Roethke brought to the University of Washington the teaching poets David Wagoner and Nelson and Beth Bentley. At the UW, Nelson Bentley extended Roethke’s influence by sponsoring a years-long series of public poetry readings, and David Wagoner edited the Kizer- and Errol Pritchard-inspired journal Poetry Northwest for 43 years and taught with an acute editor’s ear for half-a-century. Wagoner’s poetic output inspired the same respect among his students as his mentor’s had.  Many of Roethke’s students went on to become poets and teachers themselves. Thus, the sixteen years of Roethke’s residence in Seattle changed the region’s literary maturity and taste.

Roethke kept his students’ work.

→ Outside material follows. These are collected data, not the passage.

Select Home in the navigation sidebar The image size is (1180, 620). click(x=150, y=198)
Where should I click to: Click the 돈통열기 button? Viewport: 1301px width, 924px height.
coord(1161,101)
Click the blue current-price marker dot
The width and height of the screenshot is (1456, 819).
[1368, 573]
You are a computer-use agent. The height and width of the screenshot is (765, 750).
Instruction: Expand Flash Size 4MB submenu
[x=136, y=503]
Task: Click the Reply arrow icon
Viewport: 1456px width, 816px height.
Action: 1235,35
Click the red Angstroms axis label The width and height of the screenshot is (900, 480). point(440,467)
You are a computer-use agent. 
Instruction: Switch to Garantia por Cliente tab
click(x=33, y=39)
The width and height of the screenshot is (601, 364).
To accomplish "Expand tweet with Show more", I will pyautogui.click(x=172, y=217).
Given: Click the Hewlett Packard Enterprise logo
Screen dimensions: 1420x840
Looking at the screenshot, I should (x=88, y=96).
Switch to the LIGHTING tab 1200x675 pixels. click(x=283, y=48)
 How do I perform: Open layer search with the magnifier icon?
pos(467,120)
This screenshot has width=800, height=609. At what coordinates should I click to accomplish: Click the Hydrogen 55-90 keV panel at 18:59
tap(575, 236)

The University of Washington Special Collections house almost all the poems, exams, papers, and exercises of Roethke’s students—from Richard Hugo’s in the first workshops, to Tess Bond Gallagher’s in the last. In his notes to a student who is now a major American composer, Roethke wrote, “OK, you’re in. It will be fun having you around, but do some work on language, my friend.” He would suggest that each student read the poets best suited to guide growth:  “Study Hopkins, my dear.” He demanded, “Goose up.” “More rhythmical tensions.” “Physicality needed.”  His quarter-by-quarter syllabi assumed his was the only class that mattered. In addition to original student work, he asked for long papers about established poets (25 pages minimum), several shorter papers, pages of handwritten copies of major poems—his own notebooks are full of these as well—weekly memorization, and more original poems written as exercises in many meters and forms. He taught dramatically, ecstatically. David Wagoner, Carolyn Kizer, Richard Hugo, Tess Gallagher, Duane Niatum, Wesley Wehr, and others have written about his classes. Throughout the Northwest and beyond, Roethke’s students continue the art of teaching poetry as well as the art of writing it.  “I’m amazed,” says Kizer, “that my own teaching methods are such a duplicate of his. . . . I’ve simply carried on as the master taught me” (cited in Roethke 2001:4).

It is not accurate to call good writers “regional.” A strong image works into any close reader’s interior, no matter where the image is formed. Chekhov’s Russia, Wordsworth’s England, Faulkner’s Mississippi, Carver’s Yakima carry themselves around the world and live in every book and mind that holds them. Still, it’s a privilege to see one’s own country defined by the best language. Good writing helps citizens define “home.” While reading “The Rose,” any Northwest citizen will see and hear the San Juan Islands. Theodore Roethke changed the mental landscape of the Northwest by showing many new poets how to write carefully, as he did, ways to use scenery and weather as inroads to the imagination.

Roethke's poems range across many forms and styles. Some of his work is quickly accessible, some is opaque, understood more by sympathy than understanding. Most, as in “I Knew a Woman,” all are music and sound as well as sense. “I knew a woman, lovely in her bones / When small birds sighed, she would sigh back at them; / Oh, when she moved, she moved more ways than one: / The shapes a bright container can contain!” (Roethke 1966:122).

Roethke occasionally broke down emotionally, and these experiences with their frenzies and subsequent hospitalizations terrified him, so that his poems often speak of dread of another bout and of a dark knowledge of the interior self. “In a dark time, the eye begins to see . . .” (Roethke 1964:79).

A Roethke reader can take many approaches to the poet’s work. Roethke worked through the poetic range, from children’s poems to poems in the oldest technical traditions, to poems experimental and surreal. In all, his poems give what the reader gives back to them. Roethke says in “The Waking,” “We think by feeling. What is there to know?" And “ I learn by going where I have to go” (Roethke 1966:104).

See: Theodore Roethke, "North American Sequence" in The Far Field. Garden City, NY: Doubleday, 1964.